Dessin N° 1 : fin février 2012
C’est la première fois que j’accepte de donner forme au ressenti traumatique, du plus lointain souvenir lié à la douleur. Cela me fait horriblement peur, mais j’en ressens aussi le besoin impérieux. La douleur, le traumatisme a réveillé les douleurs et les traumatismes figés, restés en suspend et qui résonnent en écho. Je devais avoir environ 3 ans, tout allait bien, je me balançais une main dans chacune des mains de mes parents, ils me soulevaient de terre, et j’avançais d’un élan, d’un bond. Et tout à coup trop d’élan peut-être, mon corps emporté par la gravité, a fait un tour complet sur lui-même, mes bras eux sont restés dans leurs mains déboîtant mes épaules. J’ai eu mal, si mal, je n’avais jamais eu aussi mal de ma vie.
J’ai hurlé de douleur, de peur, de surprise. Black-out après. Souvenirs d’un couloir au bout duquel je vois disparaître ma mère. La peur, la douleur physique, le choc émotionnel, le ressenti, le sentiment d’abandon, se sont liés, fondus, bloqués, ensemble.

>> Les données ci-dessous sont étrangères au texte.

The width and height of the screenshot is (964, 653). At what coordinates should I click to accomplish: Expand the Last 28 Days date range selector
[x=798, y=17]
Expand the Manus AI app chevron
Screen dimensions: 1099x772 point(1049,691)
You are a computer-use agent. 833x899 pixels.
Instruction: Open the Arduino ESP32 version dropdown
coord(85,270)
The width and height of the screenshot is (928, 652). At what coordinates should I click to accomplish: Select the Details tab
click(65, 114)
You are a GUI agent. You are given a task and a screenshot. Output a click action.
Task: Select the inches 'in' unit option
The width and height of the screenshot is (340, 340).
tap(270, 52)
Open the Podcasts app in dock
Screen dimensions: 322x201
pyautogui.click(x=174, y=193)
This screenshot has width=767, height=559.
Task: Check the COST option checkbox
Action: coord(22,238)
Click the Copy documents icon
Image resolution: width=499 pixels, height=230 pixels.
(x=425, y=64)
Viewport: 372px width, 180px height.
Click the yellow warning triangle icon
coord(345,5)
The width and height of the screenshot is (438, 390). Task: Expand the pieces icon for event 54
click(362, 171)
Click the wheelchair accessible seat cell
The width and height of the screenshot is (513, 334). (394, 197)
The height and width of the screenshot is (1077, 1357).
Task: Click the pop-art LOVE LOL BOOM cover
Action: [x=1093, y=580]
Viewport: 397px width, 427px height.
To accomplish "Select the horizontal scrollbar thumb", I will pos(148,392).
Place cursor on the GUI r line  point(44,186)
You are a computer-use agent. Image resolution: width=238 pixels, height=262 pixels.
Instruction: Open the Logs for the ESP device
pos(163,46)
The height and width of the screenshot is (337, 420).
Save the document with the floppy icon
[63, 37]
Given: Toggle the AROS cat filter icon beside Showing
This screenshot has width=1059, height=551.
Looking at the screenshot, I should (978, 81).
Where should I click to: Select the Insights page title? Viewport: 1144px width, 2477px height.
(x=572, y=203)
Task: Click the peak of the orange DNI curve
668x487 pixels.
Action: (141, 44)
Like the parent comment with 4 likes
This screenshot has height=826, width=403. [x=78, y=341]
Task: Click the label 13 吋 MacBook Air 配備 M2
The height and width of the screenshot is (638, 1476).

Il m’en reste cette peur immense, comme une vague immense, prête à m’engloutir.
Panique, depuis toujours, d’avoir mal de nouveau, de tout re-sentir, de nouveau, de ne rien pouvoir faire, de subir, me sentir sans défense et si impuissante. Sentiment de trahison, de solitude face à la douleur ; je suis inconsolable, rien, ni personne ne peut me consoler, me préserver du mal, c’est cette première prise de conscience là qui émerge de cette expérience. Elle s’est inscrite en moi, au plus profond, dans les os et dans la chair.
Sans doute n’y a-t-il pas d’autre issue que de retraverser l’épreuve, avec mes yeux et ma conscience d’adulte cette fois ?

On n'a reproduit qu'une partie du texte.